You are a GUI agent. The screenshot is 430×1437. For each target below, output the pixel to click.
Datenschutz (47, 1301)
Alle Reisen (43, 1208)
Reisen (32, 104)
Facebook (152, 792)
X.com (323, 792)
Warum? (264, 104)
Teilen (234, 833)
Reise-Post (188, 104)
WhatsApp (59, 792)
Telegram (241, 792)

::::::::::

Action item: Transcribe every record above exactly.

Solution to this exercise:
You are a GUI agent. The screenshot is 430×1437. For each target below, output the pixel to click.
Datenschutz (47, 1301)
Alle Reisen (43, 1208)
Reisen (32, 104)
Facebook (152, 792)
X.com (323, 792)
Warum? (264, 104)
Teilen (234, 833)
Reise-Post (188, 104)
WhatsApp (59, 792)
Telegram (241, 792)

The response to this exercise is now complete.